- [MATERIAL PROVIDED]
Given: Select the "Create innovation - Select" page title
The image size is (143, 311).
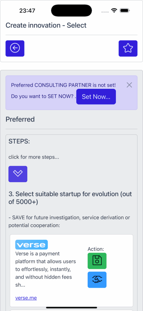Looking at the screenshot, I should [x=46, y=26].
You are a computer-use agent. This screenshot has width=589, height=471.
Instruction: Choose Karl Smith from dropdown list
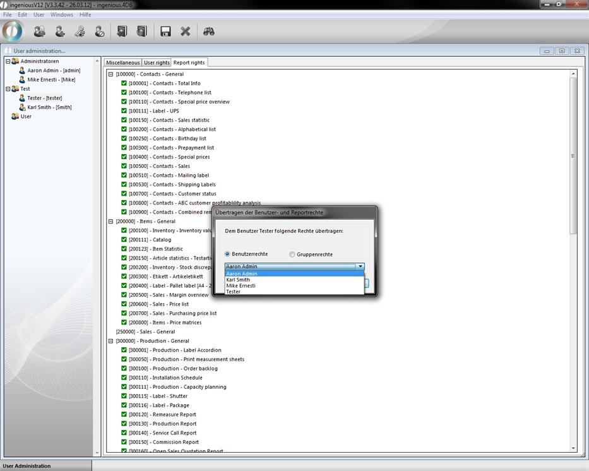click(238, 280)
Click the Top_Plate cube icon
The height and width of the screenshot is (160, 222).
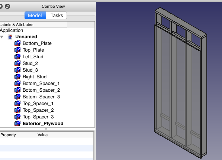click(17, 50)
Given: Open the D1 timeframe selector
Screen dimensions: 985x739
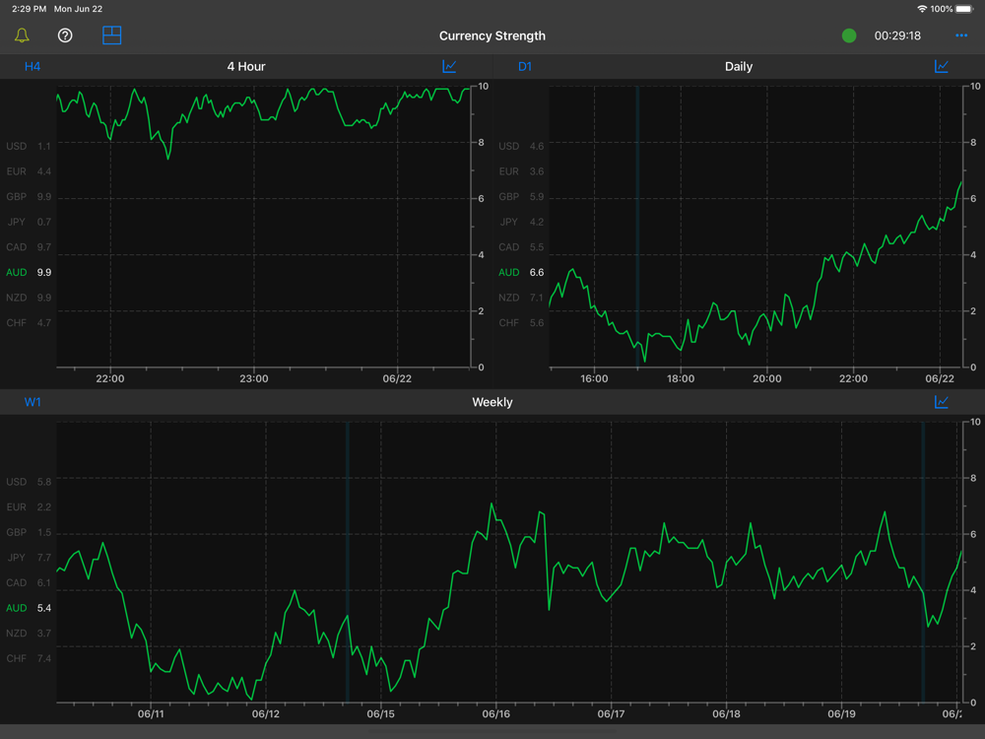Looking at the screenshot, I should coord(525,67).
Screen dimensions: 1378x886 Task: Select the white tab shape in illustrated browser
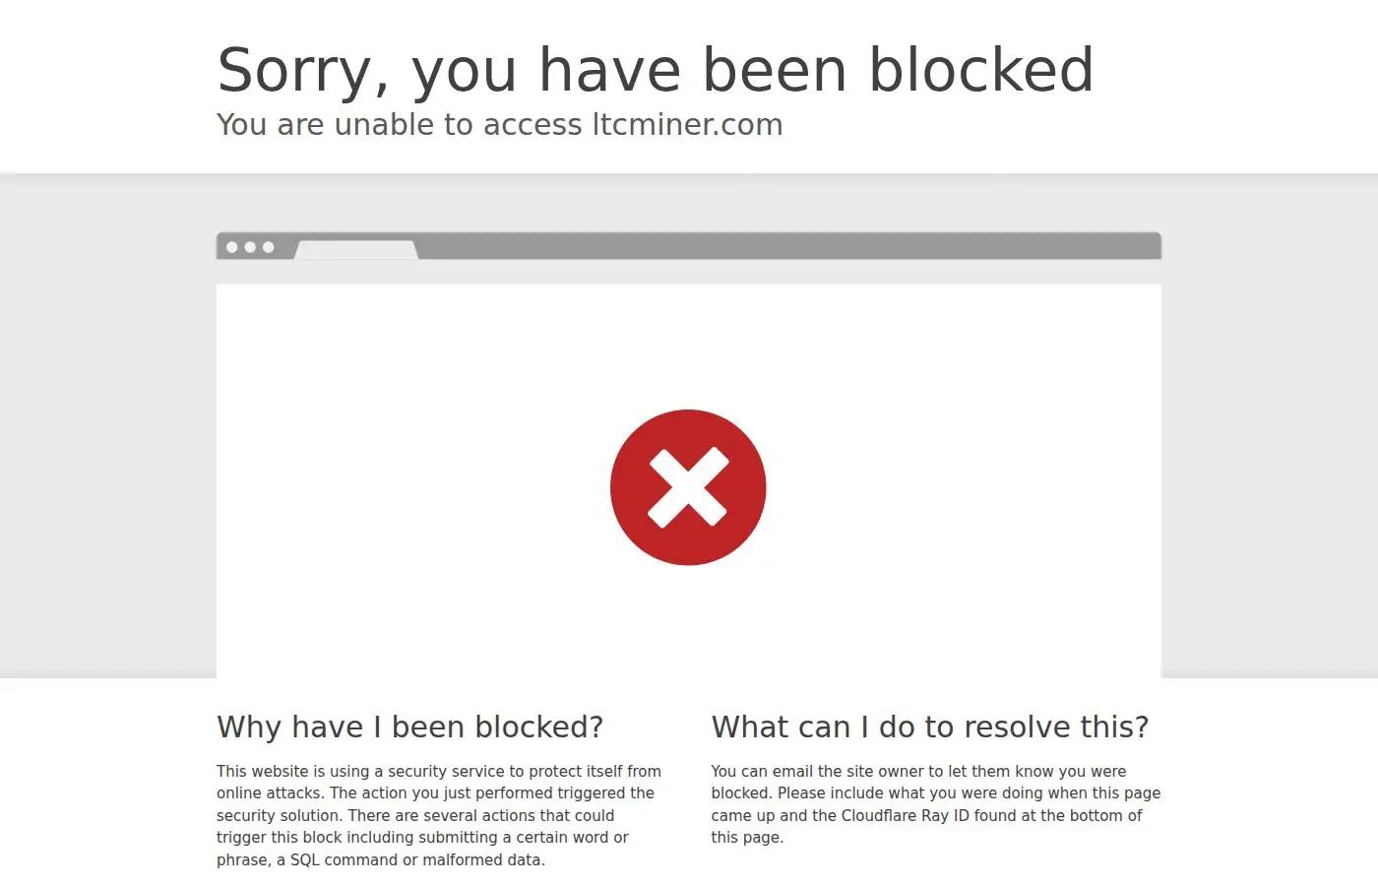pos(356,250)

- [EXERCISE PROMPT]
For every entry above, write it out exactly and remove any image.

- [SOLUTION TO THE PROBLEM]
Given: Select the "Create innovation - Select" page title
The image size is (143, 311).
Looking at the screenshot, I should [x=46, y=26].
You are a computer-use agent. This screenshot has width=589, height=471.
Instruction: Choose Karl Smith from dropdown list
click(238, 280)
Click the Top_Plate cube icon
The height and width of the screenshot is (160, 222).
click(17, 50)
Given: Open the D1 timeframe selector
Screen dimensions: 985x739
Looking at the screenshot, I should coord(525,67).
Screen dimensions: 1378x886 Task: Select the white tab shape in illustrated browser
pos(356,250)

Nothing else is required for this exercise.